Paged array on device

The situation is like this. We have a page array structure on host side, and we want to use a similar structure on device side. We have a class that keeps tracking on all page info on device side. An object of that class is created on device, and its pointer is passed into OptiX through Variable object.
On device side:

rtDeclareVariable(void *, pagedVertexArrayPtr, , );
RT_PROGRAM void mesh_intersect(int primIdx)
    PagedArray pagedVertexArray(pagedVertexArrayPtr);
    float3 p0 = pagedVertexArray.getPoint(p0_Index);
    float3 p1 = pagedVertexArray.getPoint(p1_Index);
    float3 p2 = pagedVertexArray.getPoint(p2_Index);
// We use PagedArray in bounding box program as well.

On host side:

void *devPtr = getPagedArrayDevicePtr();
geometryNode["pagedVertexArrayPtr"]->setUserData(sizeof(void *), &devPtr);

Now the problem comes, the content of the paged array is messed up. The device class has been verified in CUDA kernel and it works correctly. Do we do operations that might not be legit in OptiX?

Thank you.

Just a quick check: are you actually storing the device pointer with

void *devPtr = getPagedArrayDevicePtr();
geometryNode["pagedVertexArrayPtr"]->setUserData(sizeof(void *), &devPtr);


Because you might be passing to the device a pointer to a pointer, i.e. a pointer to the host-side pointer.

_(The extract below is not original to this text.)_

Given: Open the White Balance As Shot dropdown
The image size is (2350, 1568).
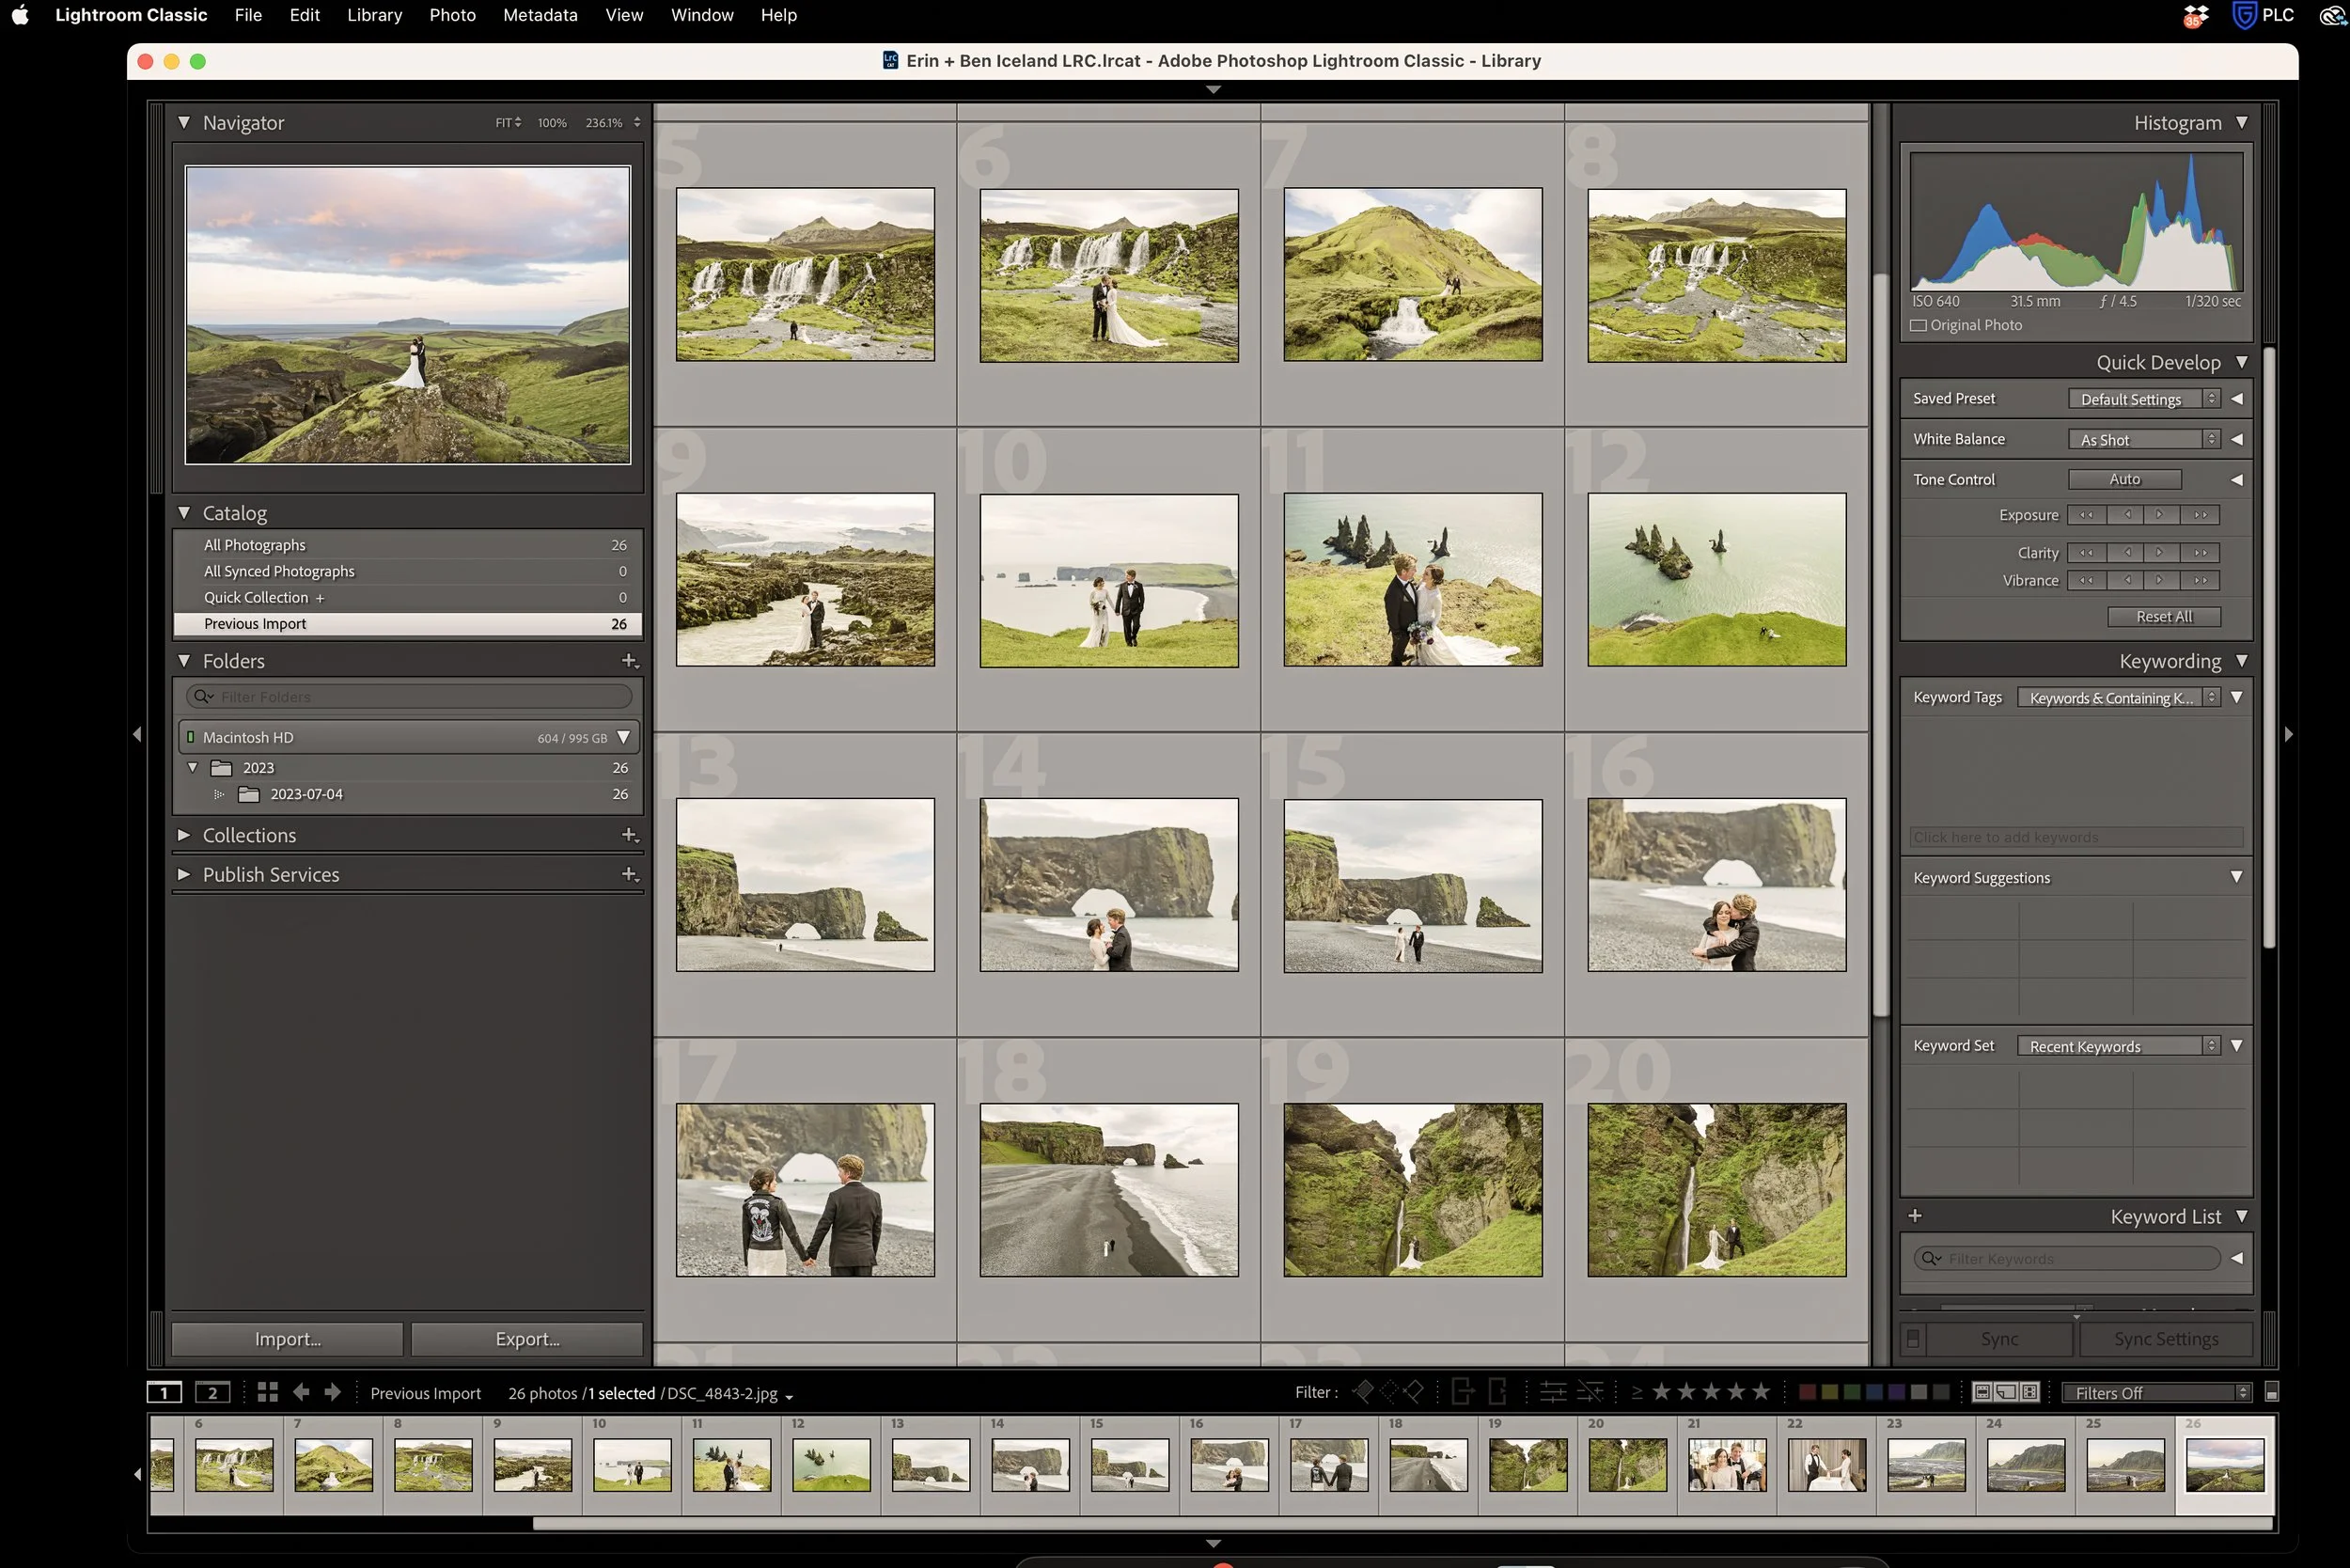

devPtr is a device-side pointer for sure.
setUserData(RTsize, void *) is a c++ wrapper around rtVariableSetUserData( RTvariable, RTsize, void *ptr)
The ptr param should be the host pointer to the value you want to pass, which is a device pointer. Is there anything wrong?

The functions are expecting a pointer, you’re passing &devPtr which is actually a pointer to a pointer (i.e. you’re adding another level of indirection). That might cause undefined behavior and explain your problem. Just guessing though

ptr parameter in rtVariableSetUserData() is a host pointer pointing somewhere in host memory space. In this case, that is a device pointer pointing somewhere in device memory space. When rtVariableSetUserData() is called, it goes to host address and copy whatever length of data specified by second parameter starting from there. In this case, the device pointer is copied to device side and saved in variable “pagedVertexArrayPtr,” then OptiX program uses it. This is how I expect rtVariableSetUserData() should work. Let me know if it is not how it works.

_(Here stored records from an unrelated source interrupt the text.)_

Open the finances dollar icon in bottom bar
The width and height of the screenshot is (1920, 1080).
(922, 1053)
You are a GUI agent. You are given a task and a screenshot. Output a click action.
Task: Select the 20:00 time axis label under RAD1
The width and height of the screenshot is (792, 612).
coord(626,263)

Okay I see what you’re trying to do and seems correct (at least in the way you’re storing data). A problem may be that: you’re actually writing kernels with your intersection and bounding box programs.

All rays which will be intersecting your geometry node will be calling that code and creating each one a PagedArray object, each one (possibly) setting parameters and each one reading concurrently from device (even from the same) memory with no synchronization whatsoever. There might be a race condition involved here, although I don’t know how your class is written.

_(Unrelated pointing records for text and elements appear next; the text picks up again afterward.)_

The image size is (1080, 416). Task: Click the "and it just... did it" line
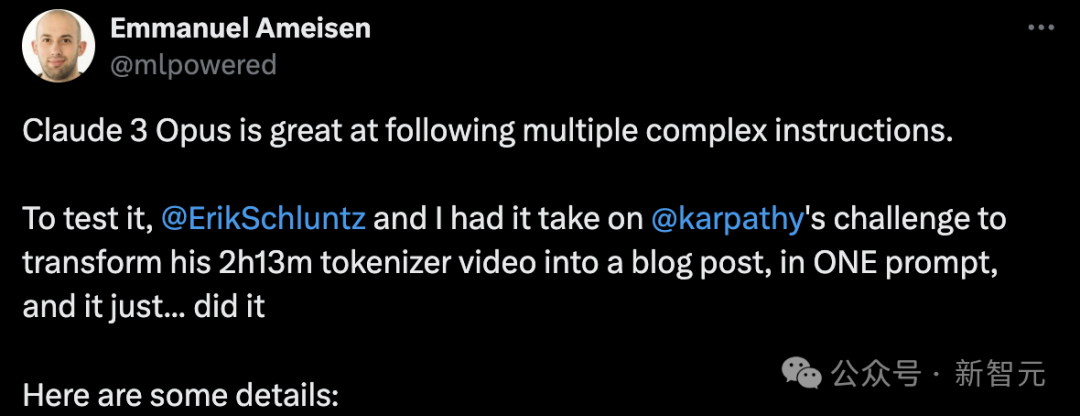click(x=144, y=307)
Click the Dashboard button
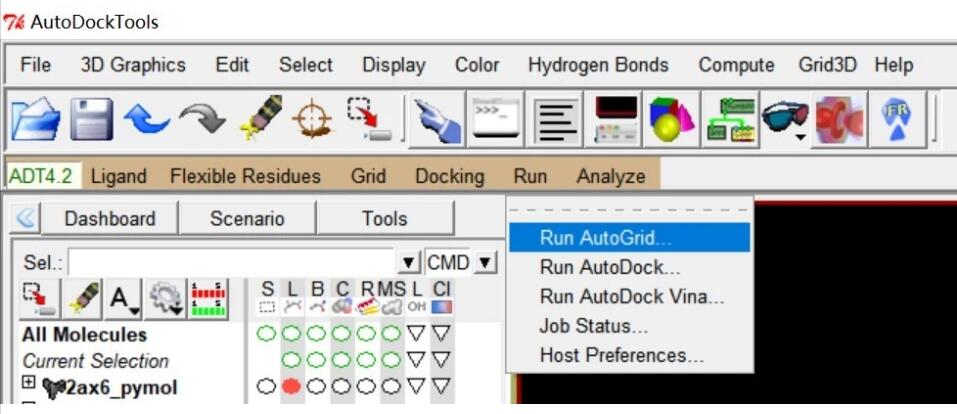Viewport: 957px width, 414px height. 109,218
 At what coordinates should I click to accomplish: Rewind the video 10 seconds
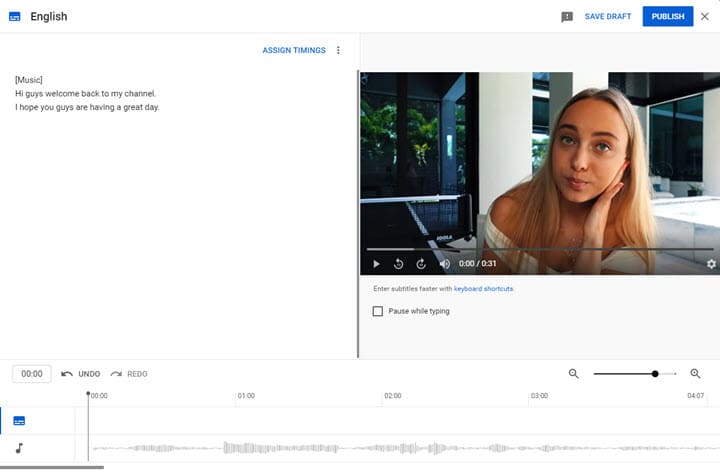click(x=398, y=264)
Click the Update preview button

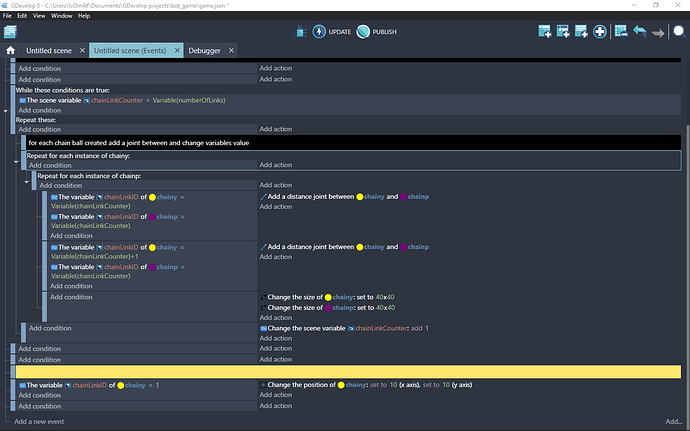(x=319, y=32)
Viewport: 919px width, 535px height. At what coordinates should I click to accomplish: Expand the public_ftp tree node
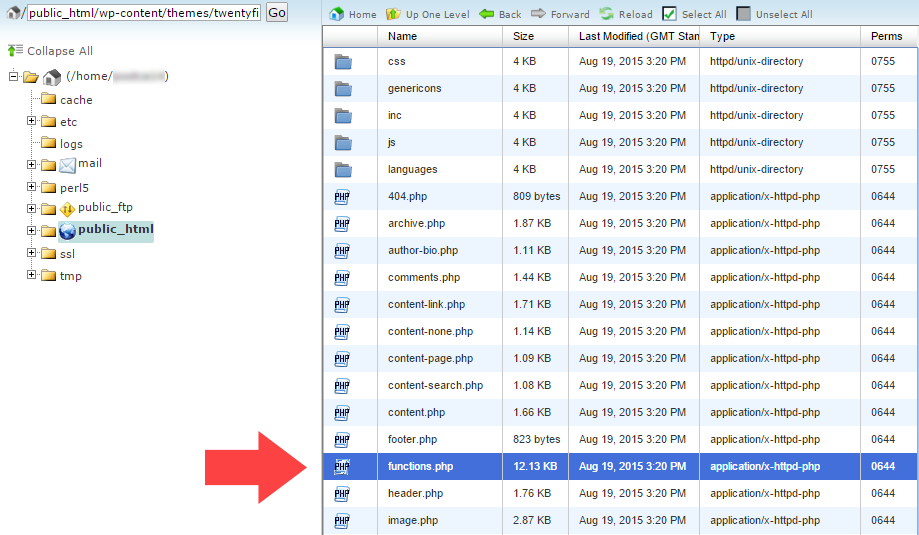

PagedArray does two things. It keeps an array of pointer to each page(only one copy though), and it translates global index to page number and index into that page. It doesn’t modify data on device side. There shouldn’t be a race condition in this case, should there?

One interesting thing caught my attention is that when I rtPrintf the “pagedVertexArrayPtr,” I found the value is not the same as the one I got from host side. The one on device side is 0x240200 but the one on host side is 0x400240200. It seems that the device pointer has been truncated during the data transferring process in rtVarialbeSetUserData(). Could it be the cause?

We develop on Windows 64. Our GPU is GTX670.

Does what we are doing hurt OptiX performance or simply not work?

Thank you.

A couple of things:

  1. Are you using a host pointer (a void* containing the device address you intend to use) or a device pointer (a void* pointing to a memory area allocated with cudaMalloc) in the rtVariableSetUserData ? In the first case it’s okay, in the latter case it won’t work

  2. Always use %p to output pointers in printf-like functions, if you use %x it will trim your value to 32 bit (

For now these are the ideas I’m getting. If you still experience the error just let me know.
Keep in mind that writing to a global value from multiple thread will end up in tears. Reading from multiple threads a single global value should work but it is strongly advised not to do that.

  1. I use a host pointer that contains device address.
  2. I use %p to rtPrintf() the device address.

I understand writing to global value from different threads might cause problem, but I don’t understand why reading would be a problem? Thank you!

It’s not a problem but is highly discouraged since it’s a bad practice and performance waster. You should take advantage of other CUDA techniques. By the way as I said it shouldn’t be a problem if you’re just reading.

I tried writing a pointer in a CUDA location and referencing it the same way you described and found no problems (I did this inside the intersection program). Perhaps there’s something else going on inside your class? Did you verify the pointer before submitting it into the class and after doing that? What were the results?

Is this also being read and not written to in the bounding box program?

I’m not saying this is not an OptiX bug, I’m just trying to verify all scenarios that come to my mind before considering that possibility.

Try casting the values to a size_t and then seeing if you have truncation issues. Also, you can use cuda’s printf for sm_20+ compiled codes in addition to rtPrintf.

Thank you for all the response.
It ends up error on our side. We specified the wrong element type for the class template.
For truncation, it was that rtPrintf() didn’t print the value correctly, but actually pointer was correct. The upper 32bit was been zero out.